If you are rolling by hand, use a French-style rolling pin (without handles) that is relatively small in diameter. Divide the dough ball into 4 pieces and keep the pieces you are not working with tightly wrapped. Roll the dough as thin as you can and let it dry on towels for 10 minutes or so before cutting.
Lightly roll up the dough sheet and use a sharp knife to cut into noodles of the width you prefer. Keep in mind that the dough will expand quite a bit when it is cooked
Using the pasta roller, divide the dough ball into four pieces. Flatten a piece of dough, flour lightly and roll pasta through the machine at the widest setting.
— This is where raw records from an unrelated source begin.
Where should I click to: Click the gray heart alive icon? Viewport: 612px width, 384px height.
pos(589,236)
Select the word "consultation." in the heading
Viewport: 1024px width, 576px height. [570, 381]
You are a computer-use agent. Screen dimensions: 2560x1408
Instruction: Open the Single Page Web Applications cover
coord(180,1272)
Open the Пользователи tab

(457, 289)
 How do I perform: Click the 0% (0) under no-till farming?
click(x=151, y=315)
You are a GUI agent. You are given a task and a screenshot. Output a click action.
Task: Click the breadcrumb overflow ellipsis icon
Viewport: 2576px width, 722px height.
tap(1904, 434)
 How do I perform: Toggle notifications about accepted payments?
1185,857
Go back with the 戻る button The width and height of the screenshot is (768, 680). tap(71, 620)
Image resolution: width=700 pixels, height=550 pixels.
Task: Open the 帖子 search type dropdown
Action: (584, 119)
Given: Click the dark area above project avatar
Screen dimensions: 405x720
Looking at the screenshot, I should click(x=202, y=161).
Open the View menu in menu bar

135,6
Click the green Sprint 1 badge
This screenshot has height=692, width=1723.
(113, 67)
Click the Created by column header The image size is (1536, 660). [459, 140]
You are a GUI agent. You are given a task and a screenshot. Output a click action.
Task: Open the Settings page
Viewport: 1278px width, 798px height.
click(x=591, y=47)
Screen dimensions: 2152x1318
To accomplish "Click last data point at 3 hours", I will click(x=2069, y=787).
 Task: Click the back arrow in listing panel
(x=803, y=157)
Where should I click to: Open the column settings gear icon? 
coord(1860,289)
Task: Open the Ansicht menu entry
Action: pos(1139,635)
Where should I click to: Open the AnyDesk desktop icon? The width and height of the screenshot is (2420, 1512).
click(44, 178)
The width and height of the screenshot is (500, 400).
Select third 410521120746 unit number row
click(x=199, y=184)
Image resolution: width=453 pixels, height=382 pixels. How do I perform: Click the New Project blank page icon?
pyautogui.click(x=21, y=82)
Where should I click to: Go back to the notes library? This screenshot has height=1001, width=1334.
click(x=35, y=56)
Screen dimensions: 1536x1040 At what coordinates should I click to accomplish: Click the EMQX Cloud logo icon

Fold into thirds and pass through the machine again. Repeat two more times. Do this with each of the pieces of dough
Then roll each piece of dough, decreasing the setting on the machine one notch at a time, letting the strips of dough rest on towels as you work with the others.
Continue until all the the pasta sheets are at the desired thickness. Cut the dough sheet in half if it is getting unmanageable as you are rolling. Cut the finished sheets into 14-inch lengths.
If the dough starts to shred as you roll, you will have reached the limit fo thinness for that dough. If you want it a little thinner, pass it through the same setting twice.
Let the dough dry for 10 minutes before cutting, either by hand for wide noodles, or on the cutter attached to the machine.
As the noodles are cut, toss with flour and lay out on sheet pans. If you are not cooking right away, cover with a towel and refrigerate.
When cooking fresh pasta, be aware that it will cook much faster than dried pasta. Use a large pot with plenty of rapidly boiling, salted water. Add the pasta and swirl around with a spider strainer to make sure it doesn’t stick together.
Have your sauce ready in a large sauté pan on the stove next to the pasta pot.
Cook pasta until al dente, so it still has some texture. Fresh pasta will generally cook in 3 to 6 minutes, depending on the thickness. Fish the noodles out with the spider and add to the pan of sauce. Toss to finish and serve immediately.